09-03-2013

By Noa Kaufman, Coordinator of Refugee and Asylum Seeker Workers

In 2012, Kav LaOved was approached by 15 women who lost their jobs whilst pregnant. All of these women live in the Gush Dan area, and were integrated in their communities enough to be aware of their right to challenge their illegal dismissal and approach Kav LaOved for assistance. We can only guess how many more pregnant women lost their jobs and thought they had no protection, and were consequently forced to bear the heavy hospital costs of their child’s birth. M’s story describes the obstacles faced by all asylum seekers and refugees in Israel, and adds the specific difficulties faced by this community’s women.

M is an asylum seeker from Eritrea, who escaped her homeland due to the oppression of its citizens by the ruling party – the only one permitted to operate under the country’s law – and the mandatory, indefinite, army service. When she arrived in Israel, M requested that the Ministry of Interior recognize her as a refugee. However, since Israel does not check asylum seeker requests made by Eritrean citizens and only grants them protection from deportation, she received a 2A5 type visa, on which it is stated that it is not a work visa.

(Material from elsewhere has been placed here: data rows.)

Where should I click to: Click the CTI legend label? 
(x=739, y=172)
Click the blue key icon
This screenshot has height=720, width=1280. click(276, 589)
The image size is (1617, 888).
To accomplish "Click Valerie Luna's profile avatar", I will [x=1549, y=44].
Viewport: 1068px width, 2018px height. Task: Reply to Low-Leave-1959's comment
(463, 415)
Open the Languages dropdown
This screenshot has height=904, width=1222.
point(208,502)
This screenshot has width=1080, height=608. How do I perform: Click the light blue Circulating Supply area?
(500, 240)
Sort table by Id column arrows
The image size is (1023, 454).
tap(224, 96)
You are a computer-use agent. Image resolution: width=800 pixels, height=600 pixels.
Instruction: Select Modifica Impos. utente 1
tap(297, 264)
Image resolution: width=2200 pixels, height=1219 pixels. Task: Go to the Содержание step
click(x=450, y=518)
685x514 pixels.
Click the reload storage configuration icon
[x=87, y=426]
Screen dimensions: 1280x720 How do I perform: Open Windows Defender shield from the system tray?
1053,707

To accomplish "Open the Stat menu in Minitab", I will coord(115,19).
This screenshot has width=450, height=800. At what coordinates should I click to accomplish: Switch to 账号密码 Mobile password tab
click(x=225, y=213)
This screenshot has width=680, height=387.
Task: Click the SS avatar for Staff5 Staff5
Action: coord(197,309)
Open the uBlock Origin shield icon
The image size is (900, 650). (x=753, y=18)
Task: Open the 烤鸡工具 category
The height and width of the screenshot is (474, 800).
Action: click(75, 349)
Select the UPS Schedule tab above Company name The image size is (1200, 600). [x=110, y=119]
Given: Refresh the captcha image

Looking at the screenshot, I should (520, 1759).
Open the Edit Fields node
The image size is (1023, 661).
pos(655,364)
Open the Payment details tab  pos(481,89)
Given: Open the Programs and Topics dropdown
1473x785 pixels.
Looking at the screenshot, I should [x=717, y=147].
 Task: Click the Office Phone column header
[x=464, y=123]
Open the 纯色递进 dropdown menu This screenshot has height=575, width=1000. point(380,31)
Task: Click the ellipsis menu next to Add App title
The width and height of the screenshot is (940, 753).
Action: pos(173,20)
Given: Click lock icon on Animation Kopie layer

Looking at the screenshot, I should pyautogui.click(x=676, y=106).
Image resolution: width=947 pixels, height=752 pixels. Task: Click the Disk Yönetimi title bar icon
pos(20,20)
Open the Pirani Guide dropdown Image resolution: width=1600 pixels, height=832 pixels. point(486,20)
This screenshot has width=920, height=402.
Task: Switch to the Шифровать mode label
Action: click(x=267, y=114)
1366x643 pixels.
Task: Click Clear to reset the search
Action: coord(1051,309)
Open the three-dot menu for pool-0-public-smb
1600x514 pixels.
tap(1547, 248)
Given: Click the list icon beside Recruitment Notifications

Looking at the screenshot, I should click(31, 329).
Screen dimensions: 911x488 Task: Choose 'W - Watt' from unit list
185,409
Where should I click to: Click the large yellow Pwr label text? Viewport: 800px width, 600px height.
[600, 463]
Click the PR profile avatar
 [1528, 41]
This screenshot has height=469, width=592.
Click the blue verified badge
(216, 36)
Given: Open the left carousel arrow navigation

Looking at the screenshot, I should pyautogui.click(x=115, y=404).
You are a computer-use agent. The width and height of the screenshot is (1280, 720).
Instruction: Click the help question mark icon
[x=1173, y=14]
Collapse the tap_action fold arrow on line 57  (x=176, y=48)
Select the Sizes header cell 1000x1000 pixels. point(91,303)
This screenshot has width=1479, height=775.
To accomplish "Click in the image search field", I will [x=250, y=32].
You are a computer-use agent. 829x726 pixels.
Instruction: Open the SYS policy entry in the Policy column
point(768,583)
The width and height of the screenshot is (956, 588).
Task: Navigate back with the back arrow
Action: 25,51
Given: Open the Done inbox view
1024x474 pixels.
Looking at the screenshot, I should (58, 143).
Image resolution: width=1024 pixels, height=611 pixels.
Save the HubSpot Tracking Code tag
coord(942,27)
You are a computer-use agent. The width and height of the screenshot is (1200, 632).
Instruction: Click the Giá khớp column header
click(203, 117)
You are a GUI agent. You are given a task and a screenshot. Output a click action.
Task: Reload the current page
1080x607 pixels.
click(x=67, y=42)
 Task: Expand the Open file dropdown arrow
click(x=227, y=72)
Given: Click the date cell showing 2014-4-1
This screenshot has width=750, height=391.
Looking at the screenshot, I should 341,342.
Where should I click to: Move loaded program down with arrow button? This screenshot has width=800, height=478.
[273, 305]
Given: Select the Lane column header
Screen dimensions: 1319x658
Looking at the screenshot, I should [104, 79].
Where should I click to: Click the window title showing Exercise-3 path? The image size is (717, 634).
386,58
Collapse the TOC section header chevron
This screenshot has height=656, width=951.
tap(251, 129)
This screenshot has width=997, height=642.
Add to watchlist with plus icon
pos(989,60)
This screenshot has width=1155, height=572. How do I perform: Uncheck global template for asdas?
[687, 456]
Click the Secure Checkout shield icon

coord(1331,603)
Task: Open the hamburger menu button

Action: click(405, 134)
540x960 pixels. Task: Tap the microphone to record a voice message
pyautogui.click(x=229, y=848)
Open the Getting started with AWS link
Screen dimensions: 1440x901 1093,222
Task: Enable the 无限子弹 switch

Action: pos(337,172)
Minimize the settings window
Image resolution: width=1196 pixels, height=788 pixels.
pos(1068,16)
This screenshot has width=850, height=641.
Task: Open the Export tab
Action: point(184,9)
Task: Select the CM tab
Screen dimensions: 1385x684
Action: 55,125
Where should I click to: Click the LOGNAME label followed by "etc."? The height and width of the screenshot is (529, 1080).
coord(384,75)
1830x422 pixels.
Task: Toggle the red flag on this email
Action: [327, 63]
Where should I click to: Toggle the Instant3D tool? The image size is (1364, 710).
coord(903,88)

Kav LaOved and fellow organizations previously turned to the High Court of Justice regarding this statement, and the Court eventually ruled that as long as the policy towards Eritrean asylum seekers remains as it is, authorities will not enforce sanctions against their employment. This leaves M, like thousands of other Eritreans, with a visa that makes it very difficult to find decent work, as well as being exposed to exploitation, while her employers are safe from fines. Luckily, in spite of these difficulties, M was able to find a job at a restaurant in the city where she resides. Although she had to work 10 hours a day, 7 days a week, without payment for overtime or social rights such as recuperation pay or vacation, she was still better off than most of her fellow asylum seekers and was able to financially support herself.

After nine months of work, M found out she was pregnant and informed her employer, the restaurant’s owner. Her employer chose to fire her, in spite of having full knowledge of the Women’s Work Law, which prohibits employers from the dismissal of employees for being pregnant. The consequences for a woman of no legal status in Israel are that the National Insurance Institute (NII) will not cover the costs of birth and hospitalization, which can amount to 15,000 NIS in the case of a standard birth (costs are much higher should any complications arise). Additionally, as she has no refugee status, she is prevented from her right to a birth grant to help her support herself during maternity leave, a right accorded by the UN Refugee Convention of which Israel is a signatory.

M’s story demonstrates how women in every society are among the first to be affected by social injustice. Because she was with child she was deprived of her source of income and thus lost her economic independence. If M didn’t have the awareness that the employer shouldn’t have dismissed her, and if the baby’s father had refused to pay the hospitalization costs, M would have had to pay a heavy price for giving birth to her own child.